Binary JAYA Algorithm with Adaptive Mutation for Feature Selection


Awadallah M. A., Al-Betar M. A., Hammouri A. I., Alomari O. A.

Arabian Journal for Science and Engineering, vol.45, no.12, pp.10875-10890, 2020 (SCI-Expanded) identifier

  • Publication Type: Article / Article
  • Volume: 45 Issue: 12
  • Publication Date: 2020
  • Doi Number: 10.1007/s13369-020-04871-2
  • Journal Name: Arabian Journal for Science and Engineering
  • Journal Indexes: Science Citation Index Expanded (SCI-EXPANDED), Scopus, Aerospace Database, Communication Abstracts, Metadex, Pollution Abstracts, zbMATH, Civil Engineering Abstracts
  • Page Numbers: pp.10875-10890
  • Keywords: Feature selection, JAYA algorithm, Machine learning, Metaheuristic, Optimization
  • Istanbul Gelisim University Affiliated: Yes

Abstract

© 2020, King Fahd University of Petroleum & Minerals.In this paper, a new metaheuristic algorithm called JAYA algorithm has been adapted for feature selection.

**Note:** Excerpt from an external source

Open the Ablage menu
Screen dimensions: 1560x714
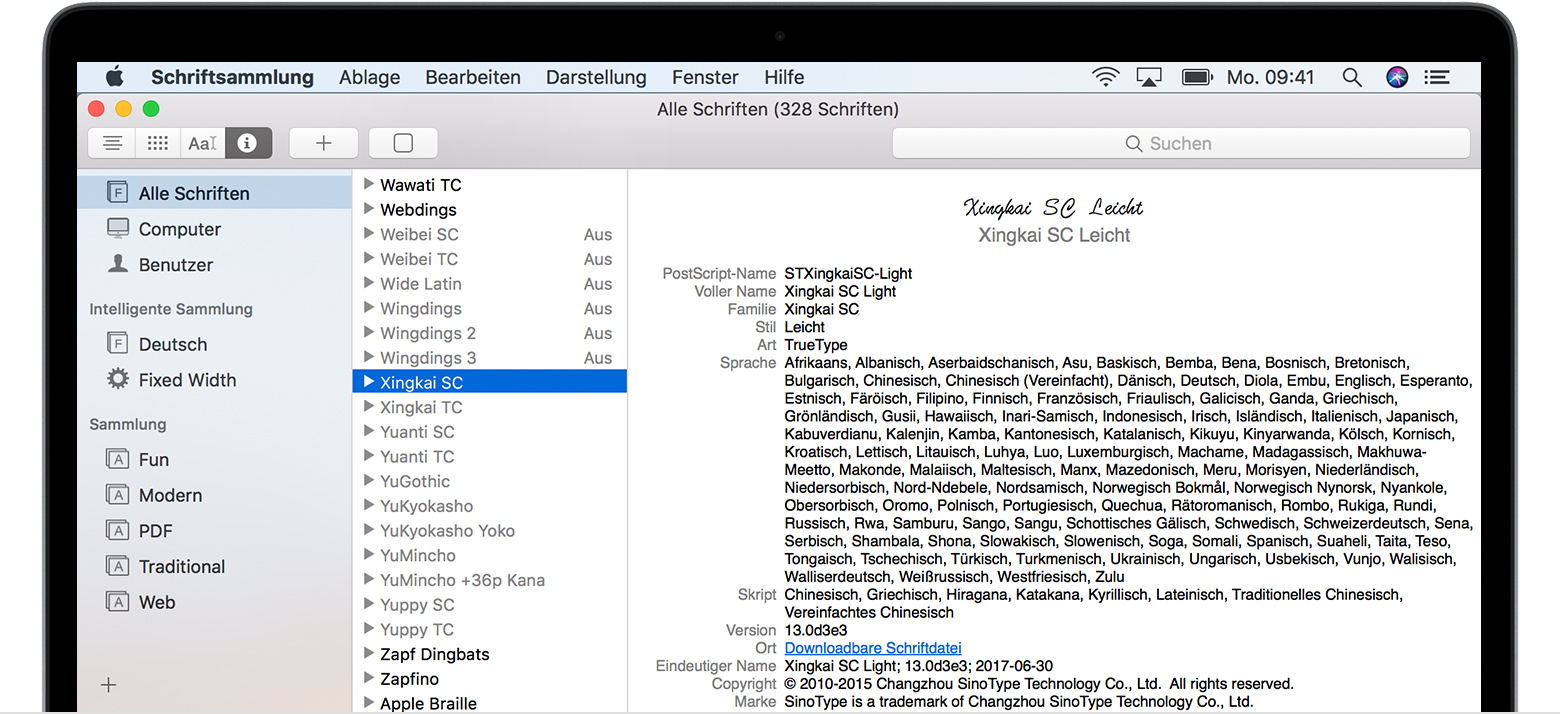(x=369, y=77)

Feature selection is a typical problem in machine learning and data mining domain concerned with determining the subset of high discriminative features from the irrelevant, noisy, redundant, and high-dimensional features. JAYA algorithm is initially proposed for continuous optimization. Due to the binary nature of the feature selection problem, the JAYA algorithm is adjusted using sinusoidal (i.e., S-shape) transfer function. Furthermore, the mutation operator controlled by adaptive mutation rate (Rm) parameter is also utilized to control the diversity during the search. The proposed binary JAYA algorithm with adaptive mutation is called BJAM algorithm. The performance of BJAM algorithm is tested using 22 real-world benchmark datasets, which vary in terms of the number of features and the number of instances. Four measures are used for performance analysis: classification accuracy, number of features, fitness values, and computational times. Initially, a comparison between binary JAYA (BJA) algorithm and the proposed BJAM algorithm is conducted to show the effect of the mutation operator in the convergence behavior. After that, the results produced by the BJAM algorithm are compared against those yielded by ten state-of-the-art methods. Surprisingly, the proposed BJAM algorithm is able to excel other comparative methods in 7 out of 22 datasets in terms of classification accuracy. This can lead to the conclusion that the proposed BJAM algorithm is an efficient algorithm for the problems belonging to the feature selection domain and is pregnant with fruitful results.